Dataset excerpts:

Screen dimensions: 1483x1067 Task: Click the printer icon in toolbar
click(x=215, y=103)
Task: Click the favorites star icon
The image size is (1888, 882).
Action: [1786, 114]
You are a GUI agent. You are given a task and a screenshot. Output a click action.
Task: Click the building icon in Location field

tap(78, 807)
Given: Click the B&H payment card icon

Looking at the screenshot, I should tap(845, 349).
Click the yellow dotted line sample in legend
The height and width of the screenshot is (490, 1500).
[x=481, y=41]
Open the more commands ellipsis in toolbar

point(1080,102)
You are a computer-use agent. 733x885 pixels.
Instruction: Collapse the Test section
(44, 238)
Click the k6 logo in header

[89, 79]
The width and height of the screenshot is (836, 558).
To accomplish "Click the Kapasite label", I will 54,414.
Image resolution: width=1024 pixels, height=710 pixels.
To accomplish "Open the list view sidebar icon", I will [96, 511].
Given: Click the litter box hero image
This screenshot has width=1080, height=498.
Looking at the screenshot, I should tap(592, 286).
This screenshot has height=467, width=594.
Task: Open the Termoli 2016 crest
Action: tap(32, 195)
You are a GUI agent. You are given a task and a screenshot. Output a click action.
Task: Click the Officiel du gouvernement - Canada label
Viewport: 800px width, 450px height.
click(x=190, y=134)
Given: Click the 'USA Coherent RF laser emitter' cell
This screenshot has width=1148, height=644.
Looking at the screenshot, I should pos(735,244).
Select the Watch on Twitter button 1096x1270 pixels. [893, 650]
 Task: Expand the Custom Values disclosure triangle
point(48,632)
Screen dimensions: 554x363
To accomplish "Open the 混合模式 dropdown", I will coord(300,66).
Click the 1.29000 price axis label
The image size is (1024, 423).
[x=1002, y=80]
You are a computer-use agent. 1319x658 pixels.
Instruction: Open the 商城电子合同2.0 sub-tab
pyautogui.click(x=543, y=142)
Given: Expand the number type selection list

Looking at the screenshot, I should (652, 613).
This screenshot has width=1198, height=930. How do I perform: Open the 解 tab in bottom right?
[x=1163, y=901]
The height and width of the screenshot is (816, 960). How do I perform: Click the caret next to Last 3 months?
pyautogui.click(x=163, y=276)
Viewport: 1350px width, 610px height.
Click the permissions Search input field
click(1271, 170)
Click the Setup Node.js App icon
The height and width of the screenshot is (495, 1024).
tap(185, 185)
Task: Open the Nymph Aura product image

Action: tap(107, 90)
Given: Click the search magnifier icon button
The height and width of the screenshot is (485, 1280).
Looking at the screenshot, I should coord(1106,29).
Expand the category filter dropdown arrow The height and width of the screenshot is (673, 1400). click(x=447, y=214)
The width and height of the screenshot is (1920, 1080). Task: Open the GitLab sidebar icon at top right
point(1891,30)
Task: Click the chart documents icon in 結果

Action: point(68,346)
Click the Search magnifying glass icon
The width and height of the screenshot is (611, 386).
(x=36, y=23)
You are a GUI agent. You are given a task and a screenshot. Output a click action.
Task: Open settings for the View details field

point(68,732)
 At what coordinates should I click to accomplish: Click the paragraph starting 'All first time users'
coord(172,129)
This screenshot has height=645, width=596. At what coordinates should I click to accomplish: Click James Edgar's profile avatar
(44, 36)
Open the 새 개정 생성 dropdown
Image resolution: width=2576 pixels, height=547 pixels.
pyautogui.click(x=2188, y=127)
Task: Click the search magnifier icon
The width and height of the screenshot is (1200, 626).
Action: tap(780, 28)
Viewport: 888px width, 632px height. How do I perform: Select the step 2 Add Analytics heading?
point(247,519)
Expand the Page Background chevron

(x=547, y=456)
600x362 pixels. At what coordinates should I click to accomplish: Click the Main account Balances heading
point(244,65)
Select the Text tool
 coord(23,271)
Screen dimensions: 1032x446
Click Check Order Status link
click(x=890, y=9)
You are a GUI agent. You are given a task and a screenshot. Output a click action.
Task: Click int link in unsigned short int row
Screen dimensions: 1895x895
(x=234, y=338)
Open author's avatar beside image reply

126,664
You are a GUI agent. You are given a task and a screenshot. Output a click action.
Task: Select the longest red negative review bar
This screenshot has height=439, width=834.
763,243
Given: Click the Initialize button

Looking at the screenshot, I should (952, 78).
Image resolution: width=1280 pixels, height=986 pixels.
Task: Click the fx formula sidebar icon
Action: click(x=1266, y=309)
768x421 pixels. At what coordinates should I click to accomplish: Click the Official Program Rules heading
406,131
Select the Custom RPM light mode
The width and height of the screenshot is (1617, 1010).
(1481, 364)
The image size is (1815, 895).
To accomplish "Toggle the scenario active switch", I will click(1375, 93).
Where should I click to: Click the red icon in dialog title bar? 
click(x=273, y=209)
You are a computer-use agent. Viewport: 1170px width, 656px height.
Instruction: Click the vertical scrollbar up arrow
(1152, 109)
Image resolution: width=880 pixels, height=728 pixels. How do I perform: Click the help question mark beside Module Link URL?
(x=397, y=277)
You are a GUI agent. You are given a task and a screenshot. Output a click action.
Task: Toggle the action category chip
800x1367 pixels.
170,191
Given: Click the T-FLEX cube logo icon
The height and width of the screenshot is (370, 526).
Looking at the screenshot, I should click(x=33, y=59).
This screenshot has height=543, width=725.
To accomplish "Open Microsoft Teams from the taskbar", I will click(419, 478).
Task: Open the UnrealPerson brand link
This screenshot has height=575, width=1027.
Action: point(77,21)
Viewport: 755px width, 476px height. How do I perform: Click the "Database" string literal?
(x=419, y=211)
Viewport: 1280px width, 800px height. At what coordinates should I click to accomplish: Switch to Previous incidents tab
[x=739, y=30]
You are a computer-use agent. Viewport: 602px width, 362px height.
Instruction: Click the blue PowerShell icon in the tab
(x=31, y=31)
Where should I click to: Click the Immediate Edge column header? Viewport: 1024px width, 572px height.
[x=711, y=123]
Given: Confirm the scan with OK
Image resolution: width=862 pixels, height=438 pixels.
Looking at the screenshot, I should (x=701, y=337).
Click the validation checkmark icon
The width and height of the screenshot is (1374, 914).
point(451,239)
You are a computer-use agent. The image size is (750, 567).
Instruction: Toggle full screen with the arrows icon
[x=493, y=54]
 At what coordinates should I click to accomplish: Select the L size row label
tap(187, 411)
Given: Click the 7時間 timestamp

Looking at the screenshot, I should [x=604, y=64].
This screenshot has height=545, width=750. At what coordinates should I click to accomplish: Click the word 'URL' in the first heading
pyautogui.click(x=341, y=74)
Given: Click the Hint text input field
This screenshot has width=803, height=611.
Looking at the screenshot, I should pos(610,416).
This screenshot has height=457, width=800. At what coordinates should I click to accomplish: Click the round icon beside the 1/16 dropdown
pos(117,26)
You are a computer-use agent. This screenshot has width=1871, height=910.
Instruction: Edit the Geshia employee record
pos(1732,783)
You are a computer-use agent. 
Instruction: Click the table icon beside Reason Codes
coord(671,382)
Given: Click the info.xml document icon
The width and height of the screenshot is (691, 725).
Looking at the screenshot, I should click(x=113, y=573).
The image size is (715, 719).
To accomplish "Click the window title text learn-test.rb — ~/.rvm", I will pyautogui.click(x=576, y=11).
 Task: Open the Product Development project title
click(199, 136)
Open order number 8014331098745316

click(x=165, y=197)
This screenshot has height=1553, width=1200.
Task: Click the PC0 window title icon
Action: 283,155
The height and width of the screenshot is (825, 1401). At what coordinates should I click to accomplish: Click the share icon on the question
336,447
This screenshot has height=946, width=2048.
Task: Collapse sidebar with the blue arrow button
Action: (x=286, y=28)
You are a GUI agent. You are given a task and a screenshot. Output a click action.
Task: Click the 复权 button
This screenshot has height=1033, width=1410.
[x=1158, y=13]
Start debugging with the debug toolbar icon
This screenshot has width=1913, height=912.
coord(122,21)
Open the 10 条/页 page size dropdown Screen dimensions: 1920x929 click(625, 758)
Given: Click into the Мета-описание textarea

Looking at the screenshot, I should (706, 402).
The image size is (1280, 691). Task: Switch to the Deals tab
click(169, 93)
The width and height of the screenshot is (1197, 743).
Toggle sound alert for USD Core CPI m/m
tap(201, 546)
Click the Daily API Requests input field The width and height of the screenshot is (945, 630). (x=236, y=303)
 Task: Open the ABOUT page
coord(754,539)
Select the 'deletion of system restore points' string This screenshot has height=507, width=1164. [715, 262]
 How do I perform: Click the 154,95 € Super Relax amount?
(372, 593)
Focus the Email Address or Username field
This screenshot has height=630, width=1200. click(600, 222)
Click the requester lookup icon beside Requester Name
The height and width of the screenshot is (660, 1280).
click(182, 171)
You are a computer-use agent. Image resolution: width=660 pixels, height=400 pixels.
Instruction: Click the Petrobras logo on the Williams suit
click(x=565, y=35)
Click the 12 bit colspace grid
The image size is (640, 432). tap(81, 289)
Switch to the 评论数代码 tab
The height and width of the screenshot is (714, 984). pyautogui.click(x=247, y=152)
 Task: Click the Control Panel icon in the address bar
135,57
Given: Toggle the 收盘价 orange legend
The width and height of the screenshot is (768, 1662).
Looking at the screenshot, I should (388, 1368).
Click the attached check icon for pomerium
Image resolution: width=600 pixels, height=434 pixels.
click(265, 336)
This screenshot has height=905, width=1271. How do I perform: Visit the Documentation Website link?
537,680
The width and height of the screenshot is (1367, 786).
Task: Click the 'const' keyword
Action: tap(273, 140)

▶ **PROBLEM TO WORK ON**
Beginning with the line that has "The width and height of the screenshot is (836, 558)." and ending with the line that has "Given: Click the litter box hero image", set down the lines above exactly and include no others.

▶ **RESULT OF THE EXERCISE**
The width and height of the screenshot is (836, 558).
To accomplish "Click the Kapasite label", I will 54,414.
Image resolution: width=1024 pixels, height=710 pixels.
To accomplish "Open the list view sidebar icon", I will [96, 511].
Given: Click the litter box hero image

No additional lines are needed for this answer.